■ **Exercise brief**
Copy the rows between the lines holding "What do you see at coordinates (605, 1132)" and "center [605, 1132].", inclusive, swapping "screenshot" for "image" and changing nothing else. Leave the pictures out.

■ **Exercise data**
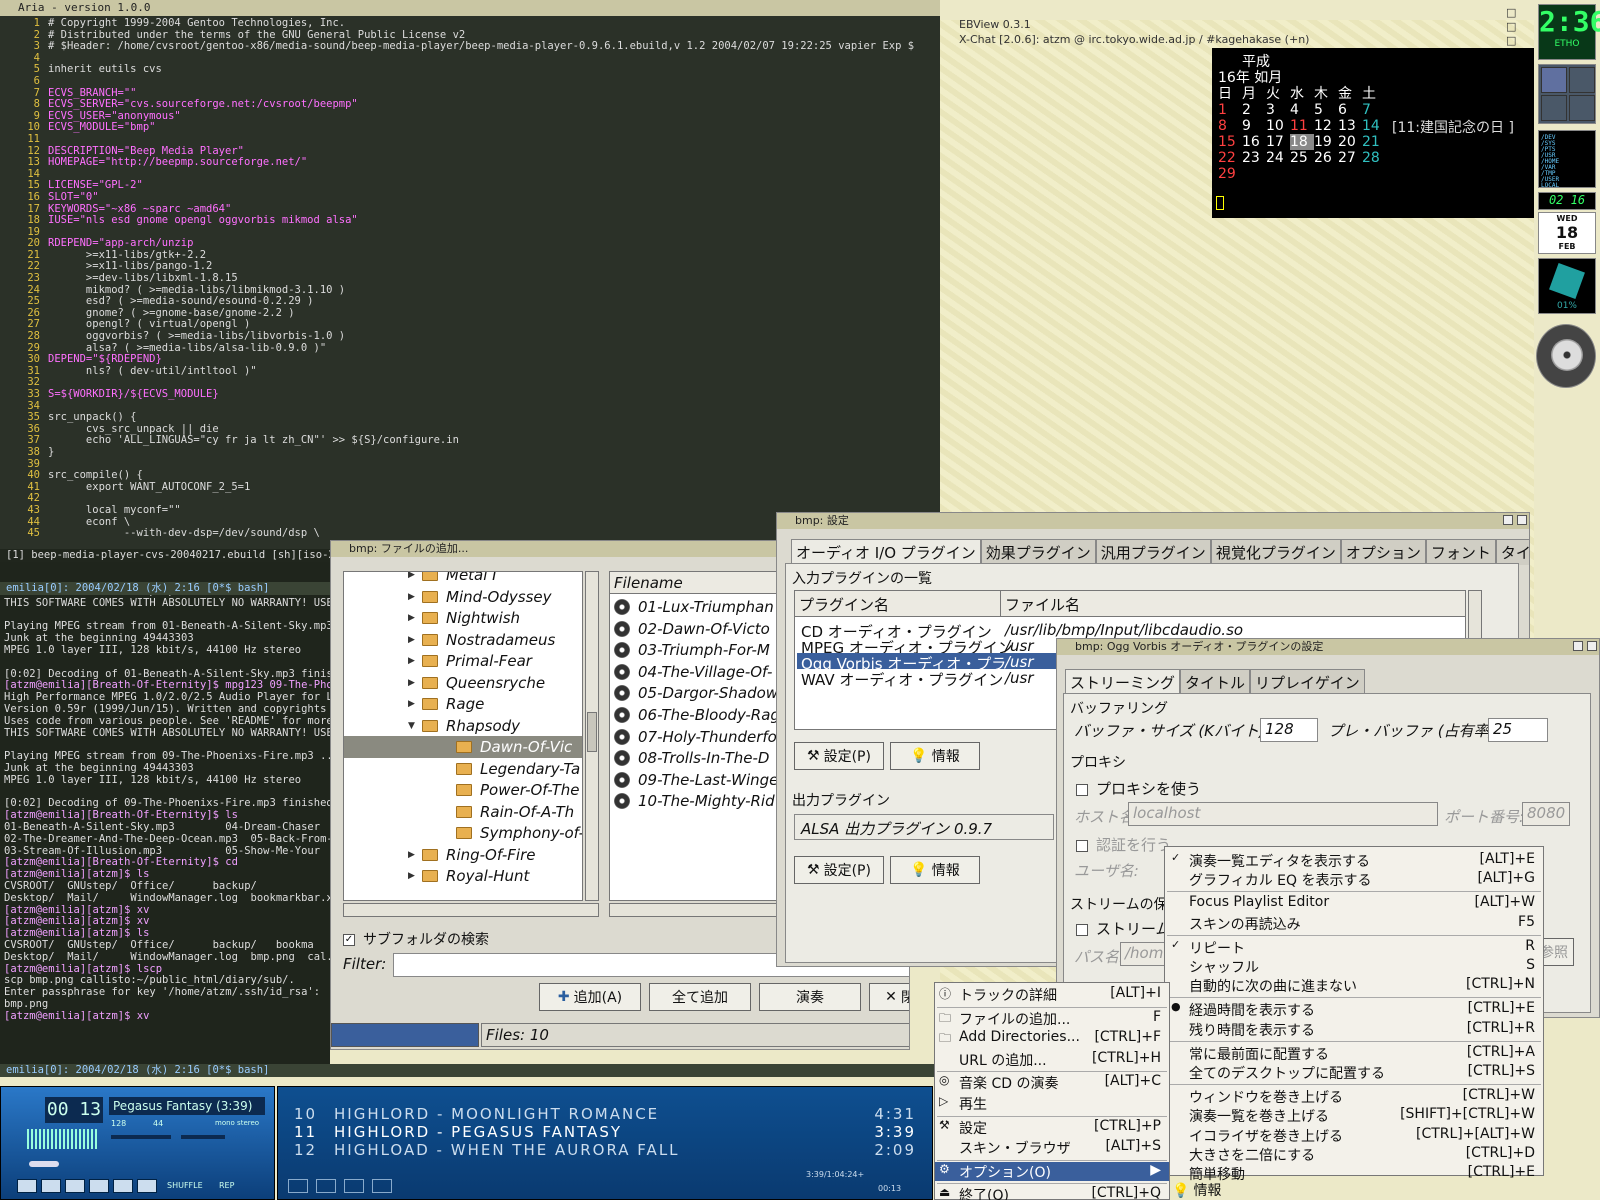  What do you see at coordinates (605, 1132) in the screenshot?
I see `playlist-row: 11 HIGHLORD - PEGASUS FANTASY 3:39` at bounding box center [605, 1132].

...

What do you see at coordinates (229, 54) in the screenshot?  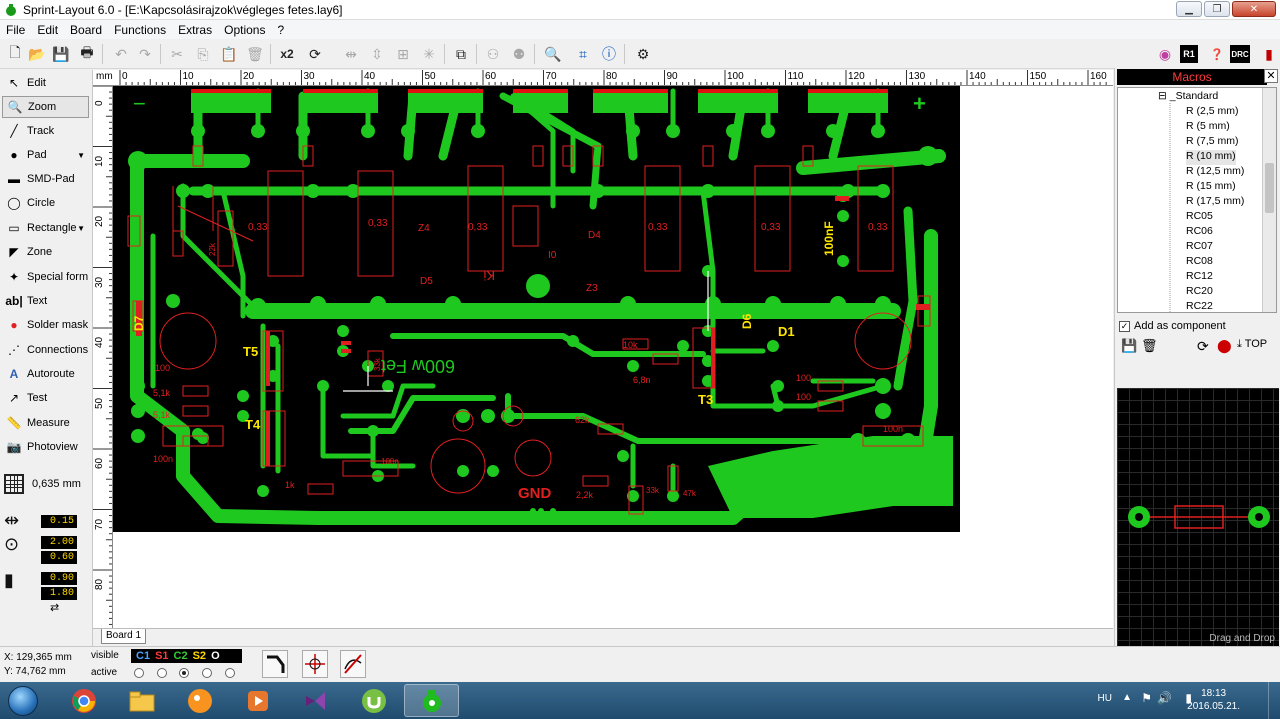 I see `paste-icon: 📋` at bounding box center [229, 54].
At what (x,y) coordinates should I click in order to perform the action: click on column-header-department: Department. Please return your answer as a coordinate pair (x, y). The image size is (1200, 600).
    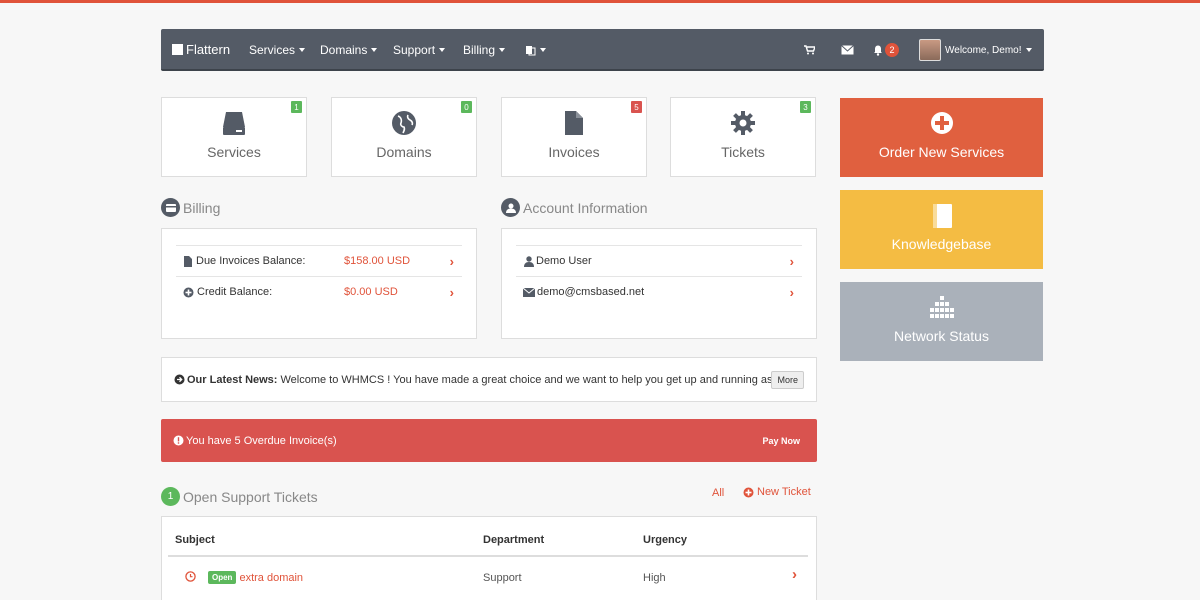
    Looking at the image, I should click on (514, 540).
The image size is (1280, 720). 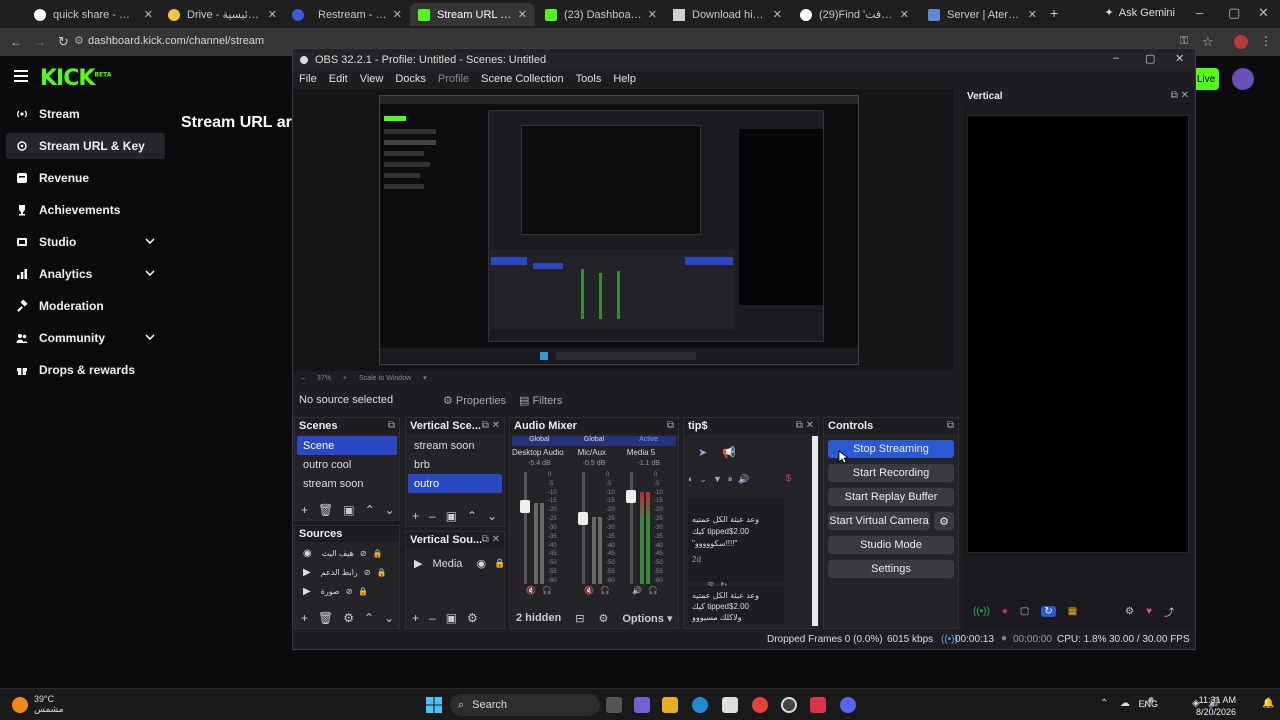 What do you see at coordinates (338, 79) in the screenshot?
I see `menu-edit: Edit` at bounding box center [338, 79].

■ **Output of the exercise**
  What do you see at coordinates (605, 1132) in the image?
I see `playlist-row: 11 HIGHLORD - PEGASUS FANTASY 3:39` at bounding box center [605, 1132].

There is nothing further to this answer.